Where does that leave social activism? Or any engaged difficult idea you might care to name? Back where it usually is, in the hands of people who make and care about such things. Ask yourself: how often in history have shops and trade shows been the forums for social action and change? I don’t think we should expect them to be. We live in a time where the viability of brick and mortar retail is increasingly in question. Who knows what the next model for the distribution of art is going to look like? I do know this: the history of market success and the history of interesting ideas in art diverge more often than they connect. I grew up seeing an art world where that success immediately made your ideas suspect. You grew up seeing one where market failure meant a failure of idea as well. Each situation was fleeting and in the larger sense meaningless.

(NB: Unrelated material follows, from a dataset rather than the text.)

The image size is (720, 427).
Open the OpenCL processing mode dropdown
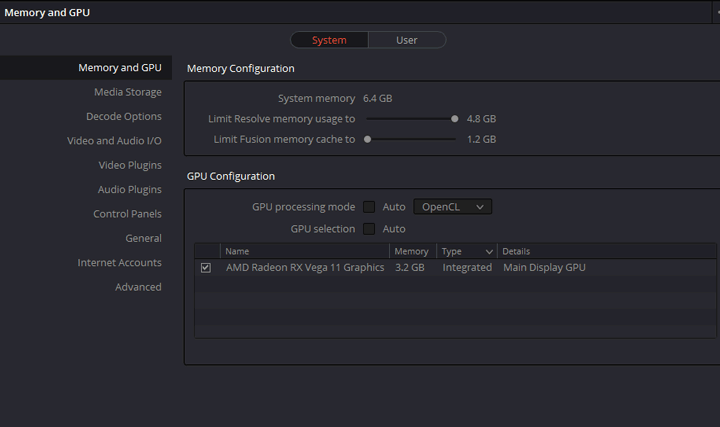(452, 207)
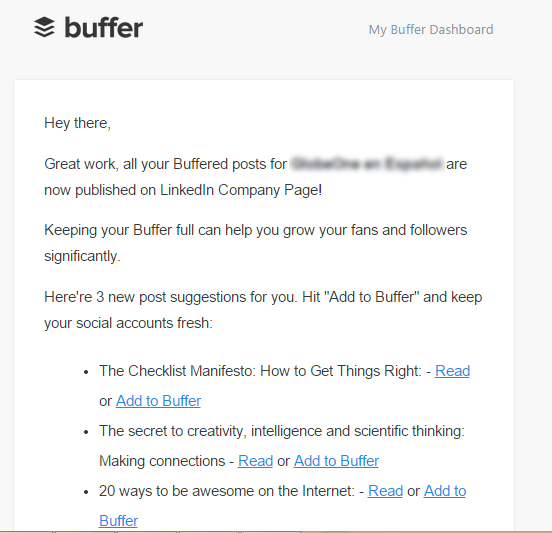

I think that the way art makes change is one consciousness at a time. It forces us to stop our usual patterns of processing information sometimes through causing us confusion, sometimes through pointing us to pleasure. It is through arguing for the inherent worth of a life lived with confusion or pleasure that art makes us re-think the world we live in. Because in those moments we are revealed to ourselves and others without pretense. We want those moments but we fear them as well, so we tame them, we cloak them in formulas and focus our attention on less threatening things like income levels and social squabbles. So much for change. Our real job is to be the guardians and cultivators of those moments where ever we find them.

Finally, how do we keep going? We do so by making a life that supports the work. And part of that is asking what the work needs. What it needs in terms of material support, as well as emotional support. Do you really need recognition, or response? It’s been my experience that response gets you a lot further. And the responses that have meant the most have been those from the people closest to me. Recognition is a lot easier for me to worry about however, because as I stated above, it’s random and utterly out of my control. So I don’t have to ask myself the inconvenient questions about what I’ve done to cultivate it. I’m safe in my powerlessness. With response I have to be willing to open myself up to people that I’m going to see again, and I’m going to have to give something in return. I’ll have obligations and I’ll be vulnerable to real people not abstractions. As a number of my friends can tell you, that’s not a space I navigate with much grace. It’s where I fuck up a lot. Which tells me that it’s the thing I need to do more of, it’s a thing that the work requires, just like fucking up drawing hands means that I need to draw more hands. That’s the gift that creativity gives us: the imperfections of our creations tells us what we need to work on next. Which is another way of saying which imperfect parts of ourselves we need to work on next.

The adventure of doing that is the only real reason I can think of to keep going.